What is required: Print each line exactly, beginning with the one where "Screen dimensions: 552x397" appears and ending at the last line below.

Data for analysis:

=== Begin Enclosure ===

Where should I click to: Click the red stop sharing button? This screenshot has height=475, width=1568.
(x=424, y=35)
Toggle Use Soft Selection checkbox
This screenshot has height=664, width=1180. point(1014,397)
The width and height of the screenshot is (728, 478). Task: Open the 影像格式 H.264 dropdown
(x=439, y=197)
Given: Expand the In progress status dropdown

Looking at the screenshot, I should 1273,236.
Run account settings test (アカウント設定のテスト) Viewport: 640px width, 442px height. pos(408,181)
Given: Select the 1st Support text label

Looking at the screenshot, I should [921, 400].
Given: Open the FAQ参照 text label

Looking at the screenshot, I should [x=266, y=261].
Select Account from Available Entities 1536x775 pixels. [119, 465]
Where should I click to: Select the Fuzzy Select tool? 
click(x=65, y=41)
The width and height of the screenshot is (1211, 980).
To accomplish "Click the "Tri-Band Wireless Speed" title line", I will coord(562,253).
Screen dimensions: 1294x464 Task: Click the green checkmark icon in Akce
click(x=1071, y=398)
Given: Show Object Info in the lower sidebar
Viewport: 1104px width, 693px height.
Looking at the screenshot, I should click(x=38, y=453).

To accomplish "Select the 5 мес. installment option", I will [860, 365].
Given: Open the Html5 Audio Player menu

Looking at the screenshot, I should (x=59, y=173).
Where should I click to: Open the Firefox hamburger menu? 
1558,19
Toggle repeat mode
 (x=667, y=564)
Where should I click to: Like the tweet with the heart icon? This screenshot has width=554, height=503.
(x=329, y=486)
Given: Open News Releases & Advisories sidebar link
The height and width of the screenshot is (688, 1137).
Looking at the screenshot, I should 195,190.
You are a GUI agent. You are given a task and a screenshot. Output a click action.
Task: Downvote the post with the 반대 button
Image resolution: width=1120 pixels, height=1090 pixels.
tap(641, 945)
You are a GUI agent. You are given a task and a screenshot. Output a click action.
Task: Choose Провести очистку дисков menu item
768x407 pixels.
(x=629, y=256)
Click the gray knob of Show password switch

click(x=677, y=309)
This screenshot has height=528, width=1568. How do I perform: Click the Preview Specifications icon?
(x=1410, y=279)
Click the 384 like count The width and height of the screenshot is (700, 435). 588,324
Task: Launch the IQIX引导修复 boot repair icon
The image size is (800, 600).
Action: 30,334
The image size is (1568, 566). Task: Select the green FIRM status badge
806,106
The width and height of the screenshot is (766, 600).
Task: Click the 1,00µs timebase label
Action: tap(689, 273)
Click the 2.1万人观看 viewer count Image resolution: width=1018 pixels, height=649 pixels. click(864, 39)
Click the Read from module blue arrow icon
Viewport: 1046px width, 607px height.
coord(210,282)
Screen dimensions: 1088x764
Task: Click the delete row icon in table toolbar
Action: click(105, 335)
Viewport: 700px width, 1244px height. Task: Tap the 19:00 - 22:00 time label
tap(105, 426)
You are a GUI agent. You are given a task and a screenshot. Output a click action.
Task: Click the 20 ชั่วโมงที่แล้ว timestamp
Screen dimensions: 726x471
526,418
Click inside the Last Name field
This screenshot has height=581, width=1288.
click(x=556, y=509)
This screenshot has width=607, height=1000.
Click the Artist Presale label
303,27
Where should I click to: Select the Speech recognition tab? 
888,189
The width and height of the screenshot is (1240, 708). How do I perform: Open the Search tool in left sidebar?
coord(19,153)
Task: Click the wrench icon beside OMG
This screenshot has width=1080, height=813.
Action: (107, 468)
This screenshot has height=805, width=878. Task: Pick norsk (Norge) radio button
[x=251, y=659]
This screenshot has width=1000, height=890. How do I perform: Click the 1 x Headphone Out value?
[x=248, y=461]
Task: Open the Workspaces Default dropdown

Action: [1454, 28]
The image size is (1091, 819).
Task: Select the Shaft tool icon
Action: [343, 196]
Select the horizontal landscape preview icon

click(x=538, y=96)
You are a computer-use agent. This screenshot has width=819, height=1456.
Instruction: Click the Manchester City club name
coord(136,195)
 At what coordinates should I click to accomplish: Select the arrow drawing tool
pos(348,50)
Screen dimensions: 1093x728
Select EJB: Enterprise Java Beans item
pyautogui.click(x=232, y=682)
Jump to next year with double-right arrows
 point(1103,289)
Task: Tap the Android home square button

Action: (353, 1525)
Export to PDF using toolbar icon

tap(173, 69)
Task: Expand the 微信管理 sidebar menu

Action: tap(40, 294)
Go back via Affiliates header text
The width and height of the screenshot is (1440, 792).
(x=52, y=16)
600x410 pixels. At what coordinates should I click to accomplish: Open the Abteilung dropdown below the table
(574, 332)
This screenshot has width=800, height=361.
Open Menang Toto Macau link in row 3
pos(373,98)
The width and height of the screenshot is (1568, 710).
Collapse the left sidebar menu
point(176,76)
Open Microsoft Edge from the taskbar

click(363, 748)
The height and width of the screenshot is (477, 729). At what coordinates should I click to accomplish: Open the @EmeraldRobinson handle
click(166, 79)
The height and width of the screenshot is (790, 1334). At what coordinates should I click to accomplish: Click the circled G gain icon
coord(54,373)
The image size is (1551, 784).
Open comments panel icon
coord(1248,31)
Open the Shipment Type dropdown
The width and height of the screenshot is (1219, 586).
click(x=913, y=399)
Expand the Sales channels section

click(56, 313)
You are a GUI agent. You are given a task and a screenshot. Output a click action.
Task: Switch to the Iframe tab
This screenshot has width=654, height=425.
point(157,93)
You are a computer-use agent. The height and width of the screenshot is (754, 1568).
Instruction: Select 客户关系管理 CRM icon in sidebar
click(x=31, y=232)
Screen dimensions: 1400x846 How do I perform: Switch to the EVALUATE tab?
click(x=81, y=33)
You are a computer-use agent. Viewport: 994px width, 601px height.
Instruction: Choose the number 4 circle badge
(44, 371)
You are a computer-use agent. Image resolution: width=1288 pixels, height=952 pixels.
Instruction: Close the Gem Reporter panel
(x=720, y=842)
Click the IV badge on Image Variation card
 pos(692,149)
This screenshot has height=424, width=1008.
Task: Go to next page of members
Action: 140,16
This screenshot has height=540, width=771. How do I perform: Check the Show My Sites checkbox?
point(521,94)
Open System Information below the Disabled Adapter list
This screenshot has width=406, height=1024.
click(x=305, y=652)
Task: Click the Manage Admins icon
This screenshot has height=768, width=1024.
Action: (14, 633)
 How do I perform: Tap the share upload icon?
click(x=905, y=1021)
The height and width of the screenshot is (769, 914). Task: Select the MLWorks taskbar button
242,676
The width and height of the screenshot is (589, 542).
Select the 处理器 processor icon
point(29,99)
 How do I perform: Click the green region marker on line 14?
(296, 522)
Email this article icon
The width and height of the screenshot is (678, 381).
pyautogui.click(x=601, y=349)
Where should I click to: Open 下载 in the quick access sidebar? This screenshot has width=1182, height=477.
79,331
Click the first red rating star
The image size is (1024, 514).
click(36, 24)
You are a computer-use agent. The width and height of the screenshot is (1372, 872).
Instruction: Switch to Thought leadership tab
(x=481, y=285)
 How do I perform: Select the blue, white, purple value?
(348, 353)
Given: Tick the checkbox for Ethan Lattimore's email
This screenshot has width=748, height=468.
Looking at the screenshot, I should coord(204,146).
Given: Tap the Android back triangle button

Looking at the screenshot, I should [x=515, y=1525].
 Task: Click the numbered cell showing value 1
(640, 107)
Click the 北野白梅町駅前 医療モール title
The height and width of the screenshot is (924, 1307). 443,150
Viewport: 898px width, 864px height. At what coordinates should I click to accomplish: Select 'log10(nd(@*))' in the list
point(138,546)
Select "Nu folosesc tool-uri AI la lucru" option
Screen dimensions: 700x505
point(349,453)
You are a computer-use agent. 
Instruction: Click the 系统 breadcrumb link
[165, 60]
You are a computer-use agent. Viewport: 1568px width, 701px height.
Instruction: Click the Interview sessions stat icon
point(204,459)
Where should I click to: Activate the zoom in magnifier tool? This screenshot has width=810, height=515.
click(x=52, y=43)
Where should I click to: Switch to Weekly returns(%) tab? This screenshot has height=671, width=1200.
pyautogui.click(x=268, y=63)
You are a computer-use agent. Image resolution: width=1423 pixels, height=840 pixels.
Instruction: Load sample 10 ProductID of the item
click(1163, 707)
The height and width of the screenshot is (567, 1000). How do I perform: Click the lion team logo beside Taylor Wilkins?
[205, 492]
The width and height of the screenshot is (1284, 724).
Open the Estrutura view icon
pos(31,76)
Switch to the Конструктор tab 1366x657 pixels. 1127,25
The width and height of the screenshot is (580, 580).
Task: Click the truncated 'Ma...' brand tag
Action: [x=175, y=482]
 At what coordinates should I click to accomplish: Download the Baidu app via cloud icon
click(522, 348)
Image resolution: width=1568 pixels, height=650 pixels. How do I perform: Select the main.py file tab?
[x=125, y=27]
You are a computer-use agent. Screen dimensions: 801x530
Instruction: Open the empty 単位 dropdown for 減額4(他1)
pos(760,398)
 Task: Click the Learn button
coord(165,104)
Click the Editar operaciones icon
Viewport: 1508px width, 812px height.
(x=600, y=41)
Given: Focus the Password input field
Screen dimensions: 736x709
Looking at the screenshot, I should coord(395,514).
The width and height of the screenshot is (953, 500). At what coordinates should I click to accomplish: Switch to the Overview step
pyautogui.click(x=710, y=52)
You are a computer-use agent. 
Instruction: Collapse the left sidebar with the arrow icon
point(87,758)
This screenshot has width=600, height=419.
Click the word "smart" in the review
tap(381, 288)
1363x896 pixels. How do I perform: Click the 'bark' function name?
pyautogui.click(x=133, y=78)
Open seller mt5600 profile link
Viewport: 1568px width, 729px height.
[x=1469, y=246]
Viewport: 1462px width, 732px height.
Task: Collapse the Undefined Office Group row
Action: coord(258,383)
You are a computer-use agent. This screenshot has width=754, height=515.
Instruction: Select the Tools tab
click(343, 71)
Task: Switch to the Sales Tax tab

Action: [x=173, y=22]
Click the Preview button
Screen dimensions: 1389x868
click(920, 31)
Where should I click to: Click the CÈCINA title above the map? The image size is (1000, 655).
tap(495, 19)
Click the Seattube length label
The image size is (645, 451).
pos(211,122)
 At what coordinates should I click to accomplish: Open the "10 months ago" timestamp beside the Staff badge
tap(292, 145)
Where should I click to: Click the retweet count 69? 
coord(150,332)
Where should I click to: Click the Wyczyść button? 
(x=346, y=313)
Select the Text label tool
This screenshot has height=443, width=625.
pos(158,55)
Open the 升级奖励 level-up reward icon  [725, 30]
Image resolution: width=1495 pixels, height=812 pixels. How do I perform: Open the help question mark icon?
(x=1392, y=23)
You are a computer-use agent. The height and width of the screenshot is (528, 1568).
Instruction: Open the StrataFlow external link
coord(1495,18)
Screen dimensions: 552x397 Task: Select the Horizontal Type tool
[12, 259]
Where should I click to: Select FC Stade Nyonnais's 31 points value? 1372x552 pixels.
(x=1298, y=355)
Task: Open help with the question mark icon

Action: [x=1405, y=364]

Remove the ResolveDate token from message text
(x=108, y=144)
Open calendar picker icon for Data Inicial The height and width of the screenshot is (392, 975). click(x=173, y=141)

=== End Enclosure ===

Solution:
Screen dimensions: 552x397 Task: Select the Horizontal Type tool
[12, 259]
Where should I click to: Select FC Stade Nyonnais's 31 points value? 1372x552 pixels.
(x=1298, y=355)
Task: Open help with the question mark icon

Action: [x=1405, y=364]

Remove the ResolveDate token from message text
(x=108, y=144)
Open calendar picker icon for Data Inicial The height and width of the screenshot is (392, 975). click(x=173, y=141)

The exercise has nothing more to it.